Es roch nach roter Farbe und Waschmittel, Pfefferminzkaugummi und Putzmittel. "Papa?" rief Suznà noch im Halbschlaf; "Papa, bist du da?"

Er war nicht da.

"Papa, wo bist du?" sie stolperte über einen Farbeimer und grüne Farbe ergoss sich über die Holzdielen, sickerte in die Rillen und färbte ihre nackten Füße. "Papa..." Suznà hinterließ feuchte Fußspuren als sie auf den Wohnzimmerflur trat, aber das war nicht das erste Mal. Auf dem weißen Teppich sah sie noch andere Spuren, lilane, bereits getrocknete Fußabdrücke, größer und breiter als ihre eigenen, und gleich daneben blaue, kleine Fußabdrücke, wie von einem kleinem Kind.
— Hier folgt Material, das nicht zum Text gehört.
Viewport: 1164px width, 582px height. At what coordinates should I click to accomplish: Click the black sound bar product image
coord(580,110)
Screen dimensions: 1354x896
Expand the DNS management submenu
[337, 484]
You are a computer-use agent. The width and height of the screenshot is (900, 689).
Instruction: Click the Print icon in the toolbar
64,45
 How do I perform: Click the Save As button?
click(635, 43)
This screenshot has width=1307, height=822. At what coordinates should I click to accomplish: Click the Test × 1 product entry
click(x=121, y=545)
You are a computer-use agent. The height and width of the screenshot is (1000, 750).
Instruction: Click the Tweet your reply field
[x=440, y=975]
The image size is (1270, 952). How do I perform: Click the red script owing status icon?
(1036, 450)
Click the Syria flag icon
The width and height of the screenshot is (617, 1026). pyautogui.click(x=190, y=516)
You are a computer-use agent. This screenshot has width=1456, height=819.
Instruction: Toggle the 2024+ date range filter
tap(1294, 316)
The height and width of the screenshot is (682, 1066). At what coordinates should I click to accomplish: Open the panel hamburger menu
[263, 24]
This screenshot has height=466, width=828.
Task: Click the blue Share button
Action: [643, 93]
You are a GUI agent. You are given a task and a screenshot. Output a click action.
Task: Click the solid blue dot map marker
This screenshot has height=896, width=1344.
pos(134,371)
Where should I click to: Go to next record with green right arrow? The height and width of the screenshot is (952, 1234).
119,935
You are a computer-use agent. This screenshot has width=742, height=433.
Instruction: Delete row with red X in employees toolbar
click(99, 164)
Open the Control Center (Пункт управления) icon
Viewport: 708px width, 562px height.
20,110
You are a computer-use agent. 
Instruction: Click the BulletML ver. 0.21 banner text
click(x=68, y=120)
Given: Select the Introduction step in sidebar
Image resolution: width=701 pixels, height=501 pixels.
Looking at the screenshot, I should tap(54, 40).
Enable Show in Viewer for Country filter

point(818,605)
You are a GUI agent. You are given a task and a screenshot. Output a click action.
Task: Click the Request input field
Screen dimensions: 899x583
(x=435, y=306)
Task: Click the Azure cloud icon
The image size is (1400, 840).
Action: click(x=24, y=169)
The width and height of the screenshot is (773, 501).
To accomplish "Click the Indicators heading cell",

"Papa..." sie schluchzte leise und ging zur Wohnungstür, drückte die Klinke hinunter und fand nicht genug Kraft, sie aufzudrücken. "Komm zurück, Papa. Komm zurück..." murmelte sie und sank auf den Teppich.

"Kleine?" eine tiefe, weiche Stimme drang an ihre Ohren. "Kleine, komm her." Warme Arme umschlangen sie, hoben sie hoch und trugen sie ins Bad. Sanfte Hände wuschen ihr die Farbe von den Füßen. "Hast du schon wieder geträumt?" fragte die Stimme leise, doch die Antwort war klar, Suznà antwortete nicht.

"Papa..." murmelte sie im eindämmern noch - dann schmiegte sie sich an den Brustkorb des Menschens und schlief wieder ein.